Sunday, 17 June 2018

1941: a 'Lithuanian actress' arrives in Australia

The article below appeared in a Melbourne newspaper in May 1941. It raised a number of questions when I read it recently, in particular how could a Lithuanian woman and her son make their way from Vilna (today known as Vilnius, the capital of Lithuania, but from 1922 to 1939 it was known as Vilna having been temporarily annexed by Poland) to Australia during World War Two?  The only organised evacuation from Lithuania and the other Baltic States to Australia that I knew of was that of  the 173 British nationals who arrived on the SS Haitan in December 1940, and the Wajslic family were not part of that group. 



LIFE OF MELBOURNE (1941, May 23). The Argus (Melbourne, Vic. : 1848 - 1957), p. 6. Retrieved April 23, 2018, from http://nla.gov.au/nla.news-article8162765


A little while later a search of the web revealed some further details. The National Archives of Australia site showed that Yochweta (also referred to as Yochevet or Jochweta) Wajslic and her son David had arrived on the Suwa Maru in May 1941. Yochweta was born in 1887 in Blonie, Poland (not far from Warsaw) and her nationality was given variously as Lithuanian, Polish, or stateless. David was born in 1922 in Warsaw and his nationality was noted as either Polish or stateless. These archival documents suggested that the family were Polish Jews.

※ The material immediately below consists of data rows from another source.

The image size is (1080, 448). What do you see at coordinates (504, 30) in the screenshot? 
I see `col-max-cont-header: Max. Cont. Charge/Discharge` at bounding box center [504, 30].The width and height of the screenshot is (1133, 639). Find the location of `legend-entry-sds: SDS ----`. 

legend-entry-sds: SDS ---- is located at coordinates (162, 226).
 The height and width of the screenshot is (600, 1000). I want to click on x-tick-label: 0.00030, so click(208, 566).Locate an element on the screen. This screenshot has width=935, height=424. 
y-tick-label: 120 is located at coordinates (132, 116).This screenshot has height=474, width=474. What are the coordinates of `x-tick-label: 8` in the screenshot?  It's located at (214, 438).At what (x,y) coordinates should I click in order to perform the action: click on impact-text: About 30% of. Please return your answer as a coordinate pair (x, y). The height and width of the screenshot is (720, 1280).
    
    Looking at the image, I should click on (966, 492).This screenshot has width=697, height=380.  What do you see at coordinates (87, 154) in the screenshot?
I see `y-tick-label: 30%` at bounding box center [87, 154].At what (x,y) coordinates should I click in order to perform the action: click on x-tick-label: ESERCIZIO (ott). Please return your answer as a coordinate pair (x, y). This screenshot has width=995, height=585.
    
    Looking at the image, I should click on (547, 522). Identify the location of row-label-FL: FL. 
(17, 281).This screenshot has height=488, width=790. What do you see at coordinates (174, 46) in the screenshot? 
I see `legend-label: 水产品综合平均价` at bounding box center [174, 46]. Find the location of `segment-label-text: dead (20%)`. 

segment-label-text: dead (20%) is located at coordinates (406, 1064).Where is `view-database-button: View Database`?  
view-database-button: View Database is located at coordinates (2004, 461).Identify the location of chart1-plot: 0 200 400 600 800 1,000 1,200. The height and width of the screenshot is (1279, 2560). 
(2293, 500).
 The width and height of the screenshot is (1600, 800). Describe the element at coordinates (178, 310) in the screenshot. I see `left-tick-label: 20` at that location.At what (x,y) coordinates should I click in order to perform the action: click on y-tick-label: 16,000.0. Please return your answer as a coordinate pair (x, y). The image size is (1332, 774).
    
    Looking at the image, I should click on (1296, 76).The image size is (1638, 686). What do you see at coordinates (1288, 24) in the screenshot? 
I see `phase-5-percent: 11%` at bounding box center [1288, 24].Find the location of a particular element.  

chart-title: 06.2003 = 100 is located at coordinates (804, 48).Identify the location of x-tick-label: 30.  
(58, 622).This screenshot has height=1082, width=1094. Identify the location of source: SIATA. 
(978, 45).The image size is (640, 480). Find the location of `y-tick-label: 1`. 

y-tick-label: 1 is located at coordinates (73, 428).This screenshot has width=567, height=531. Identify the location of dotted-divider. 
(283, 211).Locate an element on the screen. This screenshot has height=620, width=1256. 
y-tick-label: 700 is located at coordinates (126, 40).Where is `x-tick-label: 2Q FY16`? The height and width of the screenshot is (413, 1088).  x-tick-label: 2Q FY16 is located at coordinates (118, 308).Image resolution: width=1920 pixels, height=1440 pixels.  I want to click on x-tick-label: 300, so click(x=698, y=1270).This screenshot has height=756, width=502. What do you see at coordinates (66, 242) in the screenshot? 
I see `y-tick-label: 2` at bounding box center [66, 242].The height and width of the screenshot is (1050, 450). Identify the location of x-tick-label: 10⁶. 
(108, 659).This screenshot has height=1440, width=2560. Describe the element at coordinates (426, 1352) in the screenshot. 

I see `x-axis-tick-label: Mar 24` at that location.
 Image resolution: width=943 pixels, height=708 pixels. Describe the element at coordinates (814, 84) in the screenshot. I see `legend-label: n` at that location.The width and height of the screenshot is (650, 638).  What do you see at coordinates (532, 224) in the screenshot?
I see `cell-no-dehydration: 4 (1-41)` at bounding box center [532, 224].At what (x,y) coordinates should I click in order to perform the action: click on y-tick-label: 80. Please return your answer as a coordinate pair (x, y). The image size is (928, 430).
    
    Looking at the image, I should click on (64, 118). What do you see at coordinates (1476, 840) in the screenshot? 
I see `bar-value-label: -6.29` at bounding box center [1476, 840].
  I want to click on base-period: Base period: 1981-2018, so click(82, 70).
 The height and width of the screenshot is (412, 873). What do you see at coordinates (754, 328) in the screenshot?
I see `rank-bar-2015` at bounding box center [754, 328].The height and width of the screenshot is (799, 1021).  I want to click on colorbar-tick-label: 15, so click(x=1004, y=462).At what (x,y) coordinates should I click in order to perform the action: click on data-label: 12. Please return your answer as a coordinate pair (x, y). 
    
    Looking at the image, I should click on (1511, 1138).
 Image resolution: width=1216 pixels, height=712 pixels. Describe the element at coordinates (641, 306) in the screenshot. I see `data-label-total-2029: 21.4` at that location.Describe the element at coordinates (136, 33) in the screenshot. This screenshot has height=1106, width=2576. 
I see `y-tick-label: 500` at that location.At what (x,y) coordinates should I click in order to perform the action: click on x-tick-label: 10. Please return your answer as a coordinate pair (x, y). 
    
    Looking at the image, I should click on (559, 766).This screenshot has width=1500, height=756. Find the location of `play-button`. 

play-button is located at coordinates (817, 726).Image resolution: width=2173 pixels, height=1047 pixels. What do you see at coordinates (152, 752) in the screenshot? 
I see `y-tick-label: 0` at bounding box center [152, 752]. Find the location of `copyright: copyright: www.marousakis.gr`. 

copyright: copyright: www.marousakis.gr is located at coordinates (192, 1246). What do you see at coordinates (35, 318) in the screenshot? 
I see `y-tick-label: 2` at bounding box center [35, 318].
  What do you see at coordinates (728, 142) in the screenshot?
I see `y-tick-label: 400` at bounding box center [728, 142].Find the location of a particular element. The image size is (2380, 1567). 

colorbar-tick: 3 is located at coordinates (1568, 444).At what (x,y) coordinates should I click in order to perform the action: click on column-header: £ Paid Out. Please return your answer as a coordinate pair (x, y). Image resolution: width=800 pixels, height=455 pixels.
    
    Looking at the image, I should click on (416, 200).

Monash University's accumulated history of 'Yiddish Melbourne' yielded an interesting biography of the Wajslic's husband and father, Jacob Waislitz - also listed elsewhere as Vaislitz or Vayslitz - http://future.arts.monash.edu/yiddish-melbourne/biographies-jacob-yankev-waislitz/. Born in Poland, he was a 'world renowned Yiddish actor and director' who had arrived in Melbourne in January 1938 as part of a world tour of plays and solo performances. He was in Australia when war broke out in 1939, but his wife and son were stranded in Vilnius. Fortunately they were able to escape in 1941 via the Trans Siberian Railway and Japan; Jacob had secured Australian entry visas for them and 'they were able to board the last boat bound for Australia'.

From the information available it appears that this family originated in Poland, as opposed to the disputed Lithuanian-Polish territory of Vilnius. However, both Jacob Waislitz and his wife Yochweta had been members of the Yiddish Vilner Trupe (Vilna Troupe), a theatrical group established in 1916 in Vilnius which later relocated to Warsaw. The Vilner Trupe was highly regarded at the time and had toured Europe and the USA in the 1920s - hence the newspaper's reference to Yochweta as an actress.  Further information on the Vilner Trupe is accessible through the web, for example: http://www.yivoencyclopedia.org/article.aspx/Vilner_Trupe.

It still isn't clear why Yochveta was described as a 'Lithuanian' actress in the Australian press. Perhaps there was some misunderstanding and someone having come from Vilnius was assumed to be Lithuanian? Perhaps membership of the Vilner Trupe suggested Lithuanian nationality? Another speculative answer may be that Yochweta and David were part of the estimated 15,000 Jewish refugees who made their way from Poland to independent Lithuania in the months after the 1939 German invasion of Poland. They may then have been amongst the six thousand Jews who succeeded in obtaining transit visas from the Japanese consul Chiune Sugihara in Kaunas to enable them to travel by the Trans Siberian Railway to Japan. Sugihara, however, had to leave Kaunas in September 1940, so the timing for the Wajslic family's departure - several months later - doesn't neatly align with this hypothesis. Perhaps someone knows the answer?